> [Directions for this task]
Here the job is to print only the lines from the one containing "Where should I" to the end of the entries, both included, exactly as they stand, with pictures excluded.

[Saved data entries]
□ □ □ □ □ □ □

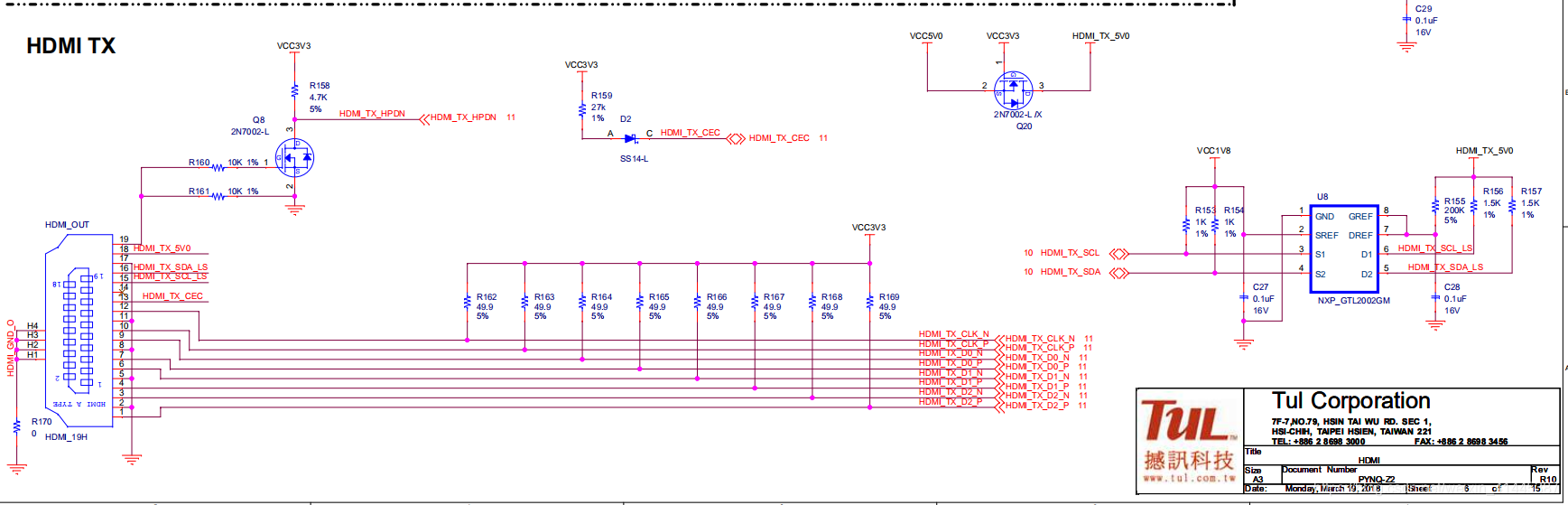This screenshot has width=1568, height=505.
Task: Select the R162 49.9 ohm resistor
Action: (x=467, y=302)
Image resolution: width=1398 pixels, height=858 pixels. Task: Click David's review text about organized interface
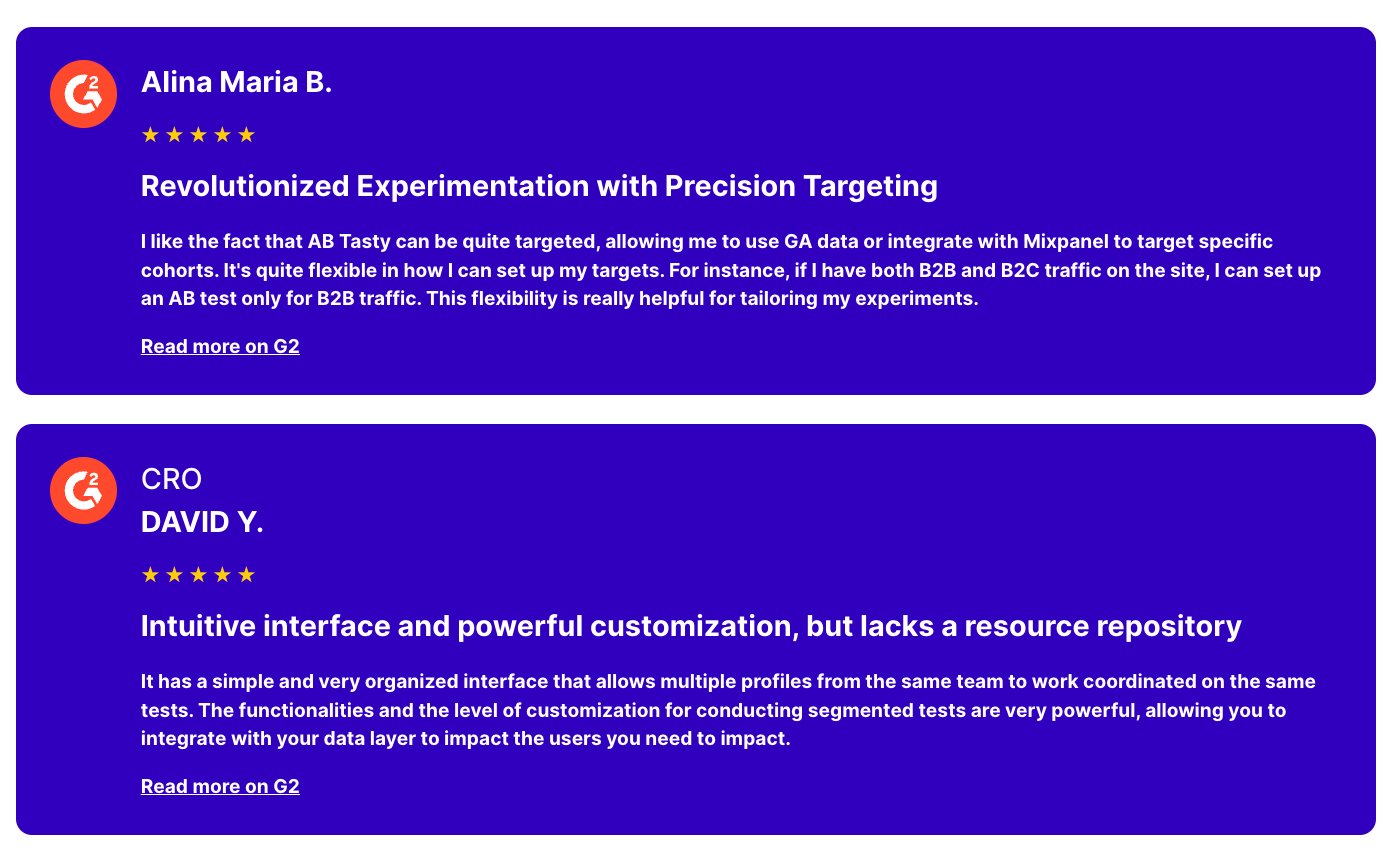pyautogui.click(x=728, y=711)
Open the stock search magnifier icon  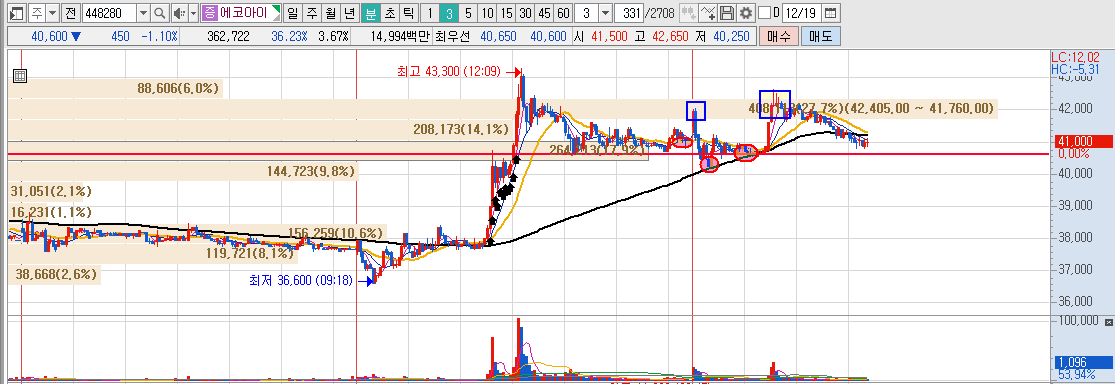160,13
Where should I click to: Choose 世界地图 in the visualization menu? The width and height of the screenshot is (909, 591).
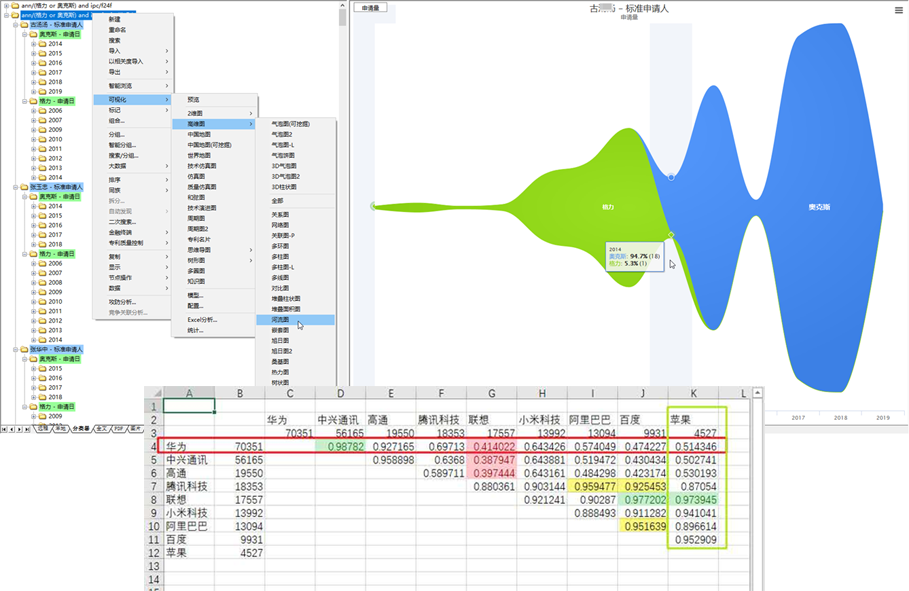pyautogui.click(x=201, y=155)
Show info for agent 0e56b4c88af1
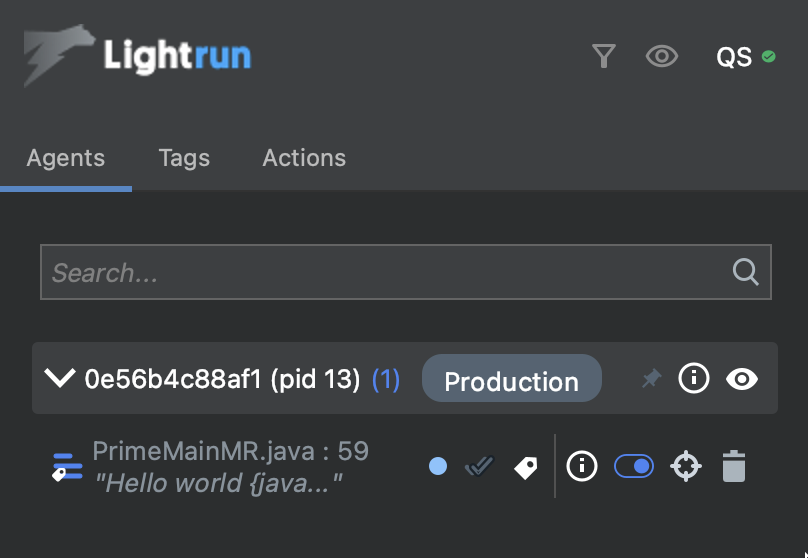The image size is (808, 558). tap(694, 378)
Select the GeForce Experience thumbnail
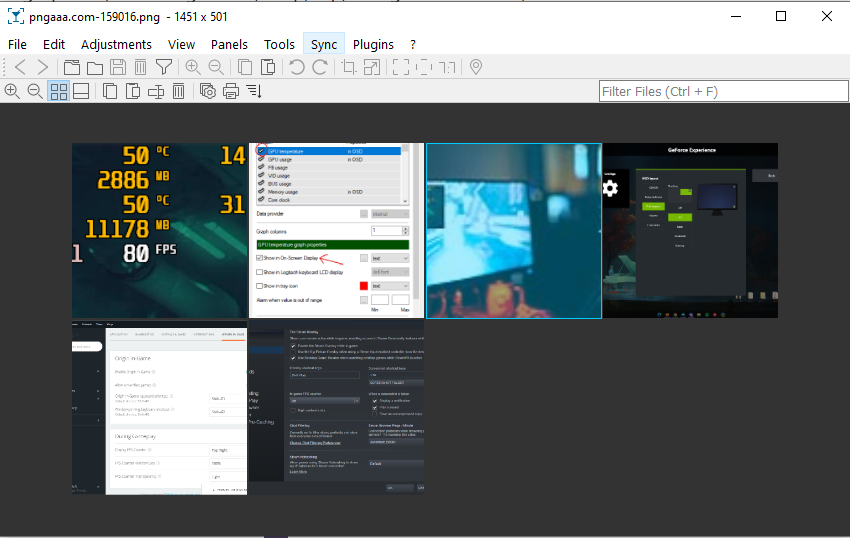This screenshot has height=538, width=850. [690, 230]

□ □ □ □ □ □ □

> [Exercise output]
Where should I click to: Choose 世界地图 in the visualization menu? The width and height of the screenshot is (909, 591).
pyautogui.click(x=201, y=155)
Show info for agent 0e56b4c88af1
The image size is (808, 558). tap(694, 378)
Select the GeForce Experience thumbnail
This screenshot has height=538, width=850. [690, 230]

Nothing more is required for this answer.